* [GIVEN REQUEST]:
Rewrite the lines from the line with "Click the refresh icon next" up to and including the line with "Looking at the screenshot, I should click(x=75, y=141).", replacing "Given" with "Goal" and leaving everything else unchanged.

* [INFORMATION GIVEN]:
++++++++
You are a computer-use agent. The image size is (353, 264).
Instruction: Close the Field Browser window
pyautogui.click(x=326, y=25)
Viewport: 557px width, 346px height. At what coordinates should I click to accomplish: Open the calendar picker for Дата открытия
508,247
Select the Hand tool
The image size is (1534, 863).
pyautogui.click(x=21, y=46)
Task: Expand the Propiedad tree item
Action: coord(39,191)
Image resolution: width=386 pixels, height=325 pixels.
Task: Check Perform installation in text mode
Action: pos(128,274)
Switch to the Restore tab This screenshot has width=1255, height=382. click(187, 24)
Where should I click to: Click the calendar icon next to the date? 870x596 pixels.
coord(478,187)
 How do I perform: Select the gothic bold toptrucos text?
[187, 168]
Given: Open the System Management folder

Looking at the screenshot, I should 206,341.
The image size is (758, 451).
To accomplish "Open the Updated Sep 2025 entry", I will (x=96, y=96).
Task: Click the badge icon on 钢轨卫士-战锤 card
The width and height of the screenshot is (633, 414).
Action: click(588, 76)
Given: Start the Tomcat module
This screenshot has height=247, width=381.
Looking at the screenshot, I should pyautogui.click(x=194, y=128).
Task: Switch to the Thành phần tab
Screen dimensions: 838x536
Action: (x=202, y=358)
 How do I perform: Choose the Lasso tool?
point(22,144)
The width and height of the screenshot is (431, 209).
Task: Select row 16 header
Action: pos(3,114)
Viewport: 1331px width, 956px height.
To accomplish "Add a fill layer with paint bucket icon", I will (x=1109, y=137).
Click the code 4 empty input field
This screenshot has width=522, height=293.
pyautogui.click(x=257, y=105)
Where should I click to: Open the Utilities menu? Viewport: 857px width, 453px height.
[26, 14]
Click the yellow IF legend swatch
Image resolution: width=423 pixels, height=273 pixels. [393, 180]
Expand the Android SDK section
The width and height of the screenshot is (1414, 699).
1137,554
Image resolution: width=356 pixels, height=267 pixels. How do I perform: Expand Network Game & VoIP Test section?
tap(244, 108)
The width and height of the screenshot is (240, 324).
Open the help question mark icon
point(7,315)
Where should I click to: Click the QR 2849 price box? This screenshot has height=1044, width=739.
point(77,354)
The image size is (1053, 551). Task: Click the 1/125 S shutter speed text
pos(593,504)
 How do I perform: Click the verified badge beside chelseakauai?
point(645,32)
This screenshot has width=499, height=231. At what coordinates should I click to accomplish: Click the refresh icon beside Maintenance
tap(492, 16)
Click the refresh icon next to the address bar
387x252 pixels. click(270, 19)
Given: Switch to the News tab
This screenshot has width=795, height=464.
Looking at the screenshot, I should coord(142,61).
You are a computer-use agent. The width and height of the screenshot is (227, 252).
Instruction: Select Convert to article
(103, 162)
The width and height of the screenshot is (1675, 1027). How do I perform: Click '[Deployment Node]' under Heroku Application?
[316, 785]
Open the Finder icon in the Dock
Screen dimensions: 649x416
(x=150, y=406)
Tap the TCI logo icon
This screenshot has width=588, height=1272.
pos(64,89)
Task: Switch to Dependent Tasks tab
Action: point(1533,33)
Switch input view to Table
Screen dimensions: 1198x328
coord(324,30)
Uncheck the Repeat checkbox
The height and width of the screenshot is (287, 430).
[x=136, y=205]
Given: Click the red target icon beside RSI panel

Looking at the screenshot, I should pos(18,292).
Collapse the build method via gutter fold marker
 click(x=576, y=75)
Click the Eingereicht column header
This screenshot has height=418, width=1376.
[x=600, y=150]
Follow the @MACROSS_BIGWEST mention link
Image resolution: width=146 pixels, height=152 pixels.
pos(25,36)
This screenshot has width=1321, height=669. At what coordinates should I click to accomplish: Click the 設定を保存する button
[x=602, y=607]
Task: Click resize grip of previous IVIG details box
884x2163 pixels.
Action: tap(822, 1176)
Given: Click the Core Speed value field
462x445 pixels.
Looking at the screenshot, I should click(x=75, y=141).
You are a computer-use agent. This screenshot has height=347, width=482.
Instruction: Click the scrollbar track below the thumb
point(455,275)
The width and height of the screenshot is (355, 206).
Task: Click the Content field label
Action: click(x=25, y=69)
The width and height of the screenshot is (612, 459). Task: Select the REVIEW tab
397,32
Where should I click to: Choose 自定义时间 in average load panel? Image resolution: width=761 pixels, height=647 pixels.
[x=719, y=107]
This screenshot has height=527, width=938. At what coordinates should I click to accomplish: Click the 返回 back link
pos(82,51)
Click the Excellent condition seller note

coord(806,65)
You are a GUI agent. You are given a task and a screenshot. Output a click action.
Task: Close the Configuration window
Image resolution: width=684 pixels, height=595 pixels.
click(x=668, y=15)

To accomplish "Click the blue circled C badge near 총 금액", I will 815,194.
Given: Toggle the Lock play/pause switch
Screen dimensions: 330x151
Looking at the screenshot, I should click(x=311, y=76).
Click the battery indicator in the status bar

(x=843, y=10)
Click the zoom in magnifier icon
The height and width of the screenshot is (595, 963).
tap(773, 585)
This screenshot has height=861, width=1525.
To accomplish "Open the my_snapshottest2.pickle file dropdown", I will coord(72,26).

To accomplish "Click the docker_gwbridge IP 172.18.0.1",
++++++++
* [TASK RESPONSE]:
Click the refresh icon next to the address bar
387x252 pixels. click(270, 19)
Goal: Switch to the News tab
This screenshot has width=795, height=464.
Looking at the screenshot, I should coord(142,61).
You are a computer-use agent. The width and height of the screenshot is (227, 252).
Instruction: Select Convert to article
(103, 162)
The width and height of the screenshot is (1675, 1027). How do I perform: Click '[Deployment Node]' under Heroku Application?
[316, 785]
Open the Finder icon in the Dock
Screen dimensions: 649x416
(x=150, y=406)
Tap the TCI logo icon
This screenshot has width=588, height=1272.
pos(64,89)
Task: Switch to Dependent Tasks tab
Action: point(1533,33)
Switch input view to Table
Screen dimensions: 1198x328
coord(324,30)
Uncheck the Repeat checkbox
The height and width of the screenshot is (287, 430).
[x=136, y=205]
Goal: Click the red target icon beside RSI panel

Looking at the screenshot, I should pos(18,292).
Collapse the build method via gutter fold marker
 click(x=576, y=75)
Click the Eingereicht column header
This screenshot has height=418, width=1376.
[x=600, y=150]
Follow the @MACROSS_BIGWEST mention link
Image resolution: width=146 pixels, height=152 pixels.
pos(25,36)
This screenshot has width=1321, height=669. At what coordinates should I click to accomplish: Click the 設定を保存する button
[x=602, y=607]
Task: Click resize grip of previous IVIG details box
884x2163 pixels.
Action: tap(822, 1176)
Goal: Click the Core Speed value field
462x445 pixels.
Looking at the screenshot, I should click(x=75, y=141).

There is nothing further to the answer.